Et l'on roule, on roule. À la fin du temps, fiérot, on présente son Katamari à son roi qui, d'un geste, le refuse et le place dans le cosmos de sorte qu'on ne verra plus jamais le ciel de la même façon.

Et c'est là que le jeu bascule dans l'onirisme pur. Lorsque l'on débute par ramasser des trombones, à une échelle infiniment petite, pour rouler ensuite, dans le même niveau, les pyramides d'Egypte. Lorsqu'un niveau propose de capturer des centaines de lucioles. Lorsque l'on enroule des animaux, des enfants, des sumotoris, des voitures de course... Tout l'imaginaire d'un enfant qui rêve de tenir le monde dans sa main une fois grand est revisité.

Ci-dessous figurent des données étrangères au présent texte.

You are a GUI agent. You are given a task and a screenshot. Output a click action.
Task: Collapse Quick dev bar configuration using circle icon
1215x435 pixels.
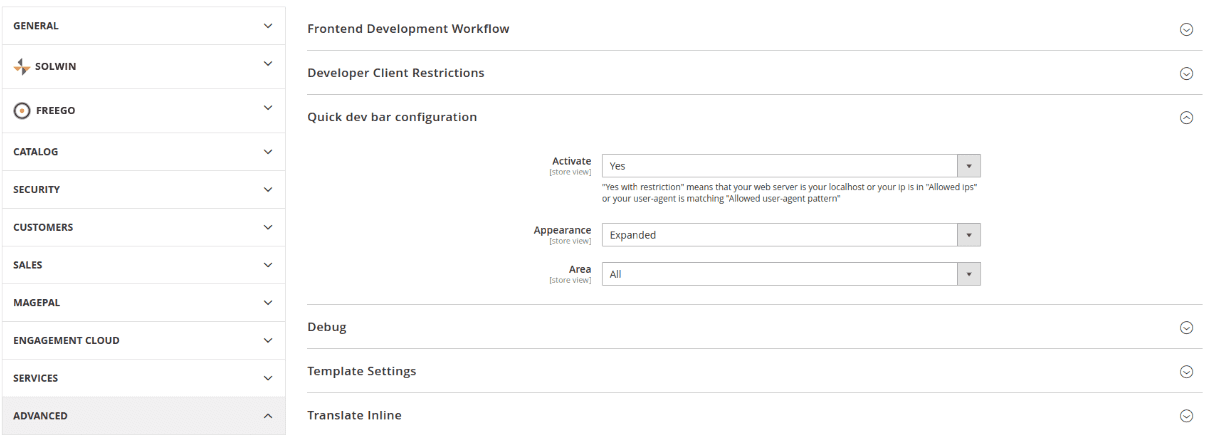pyautogui.click(x=1186, y=117)
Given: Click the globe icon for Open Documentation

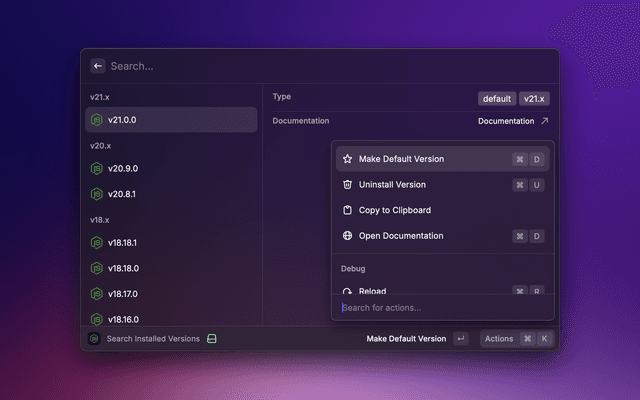Looking at the screenshot, I should point(347,236).
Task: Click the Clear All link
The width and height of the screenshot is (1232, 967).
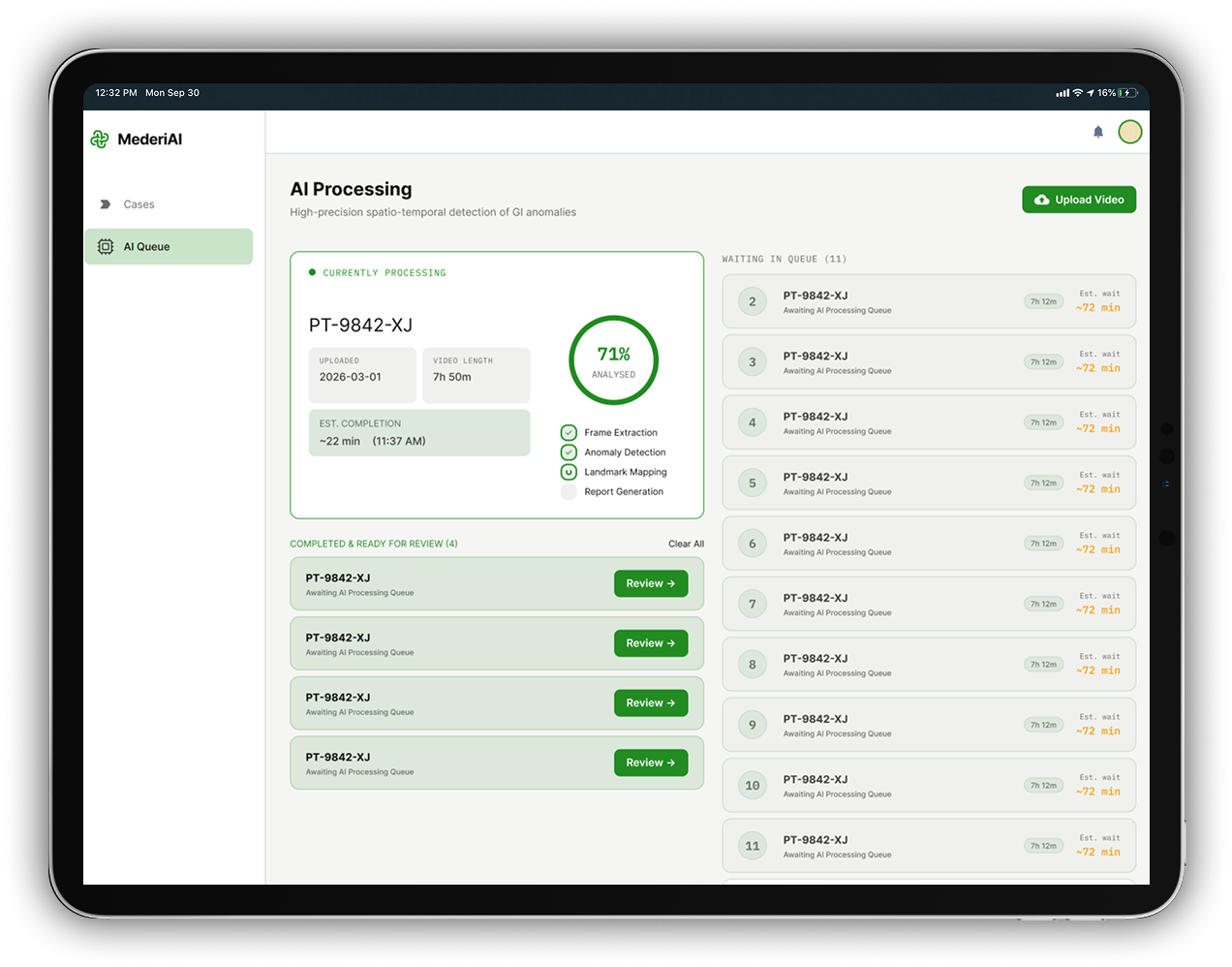Action: coord(686,544)
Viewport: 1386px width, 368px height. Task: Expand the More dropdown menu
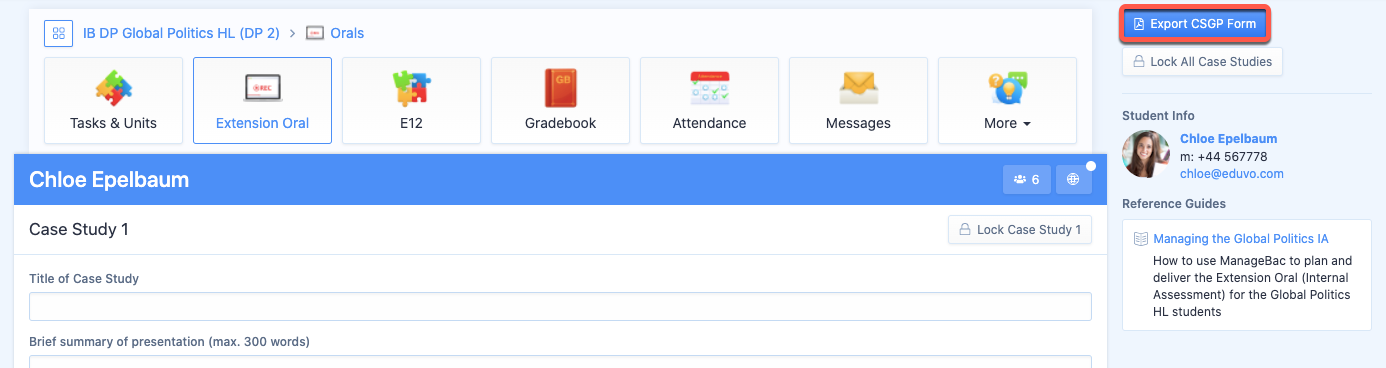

En fait, ce jeu n'est qu'un rêve. Pas comme dans Inception, où les personnages vivent, parlent, discutent, se battent. Non, un vrai rêve. Où tout est familier, mais étrange dans ses formes, ses couleurs, ses attitudes, son enchaînement. Où l'on comprend les mots, les notes de musique, les bruits ne forment pas des phrases, mais un ensemble sonore indéfini. Où le retour à la réalité est décevant.

Tetris proposait une solution logique aux problèmes d'espace mais, dans un même temps, enfermait le joueur dans une lutte désespérée, faite de mathématiques, pour retarder une issue inexorable. Pac-Man était voué à être capturé par les minotaures du labyrinthe, malgré sa course effrénée. Katamari, lui offre d'approcher l'infini. Le stress laisse place à la quiétude, la contemplation.

Katamari est une ode à la banalité, aux petits objets du quotidien qu'il montre comme autant de flocons de neige vus au microscope et aux choses qui nous dépassent et que l'on peut enfin saisir. Katamari, c'est beau. We love Katamari.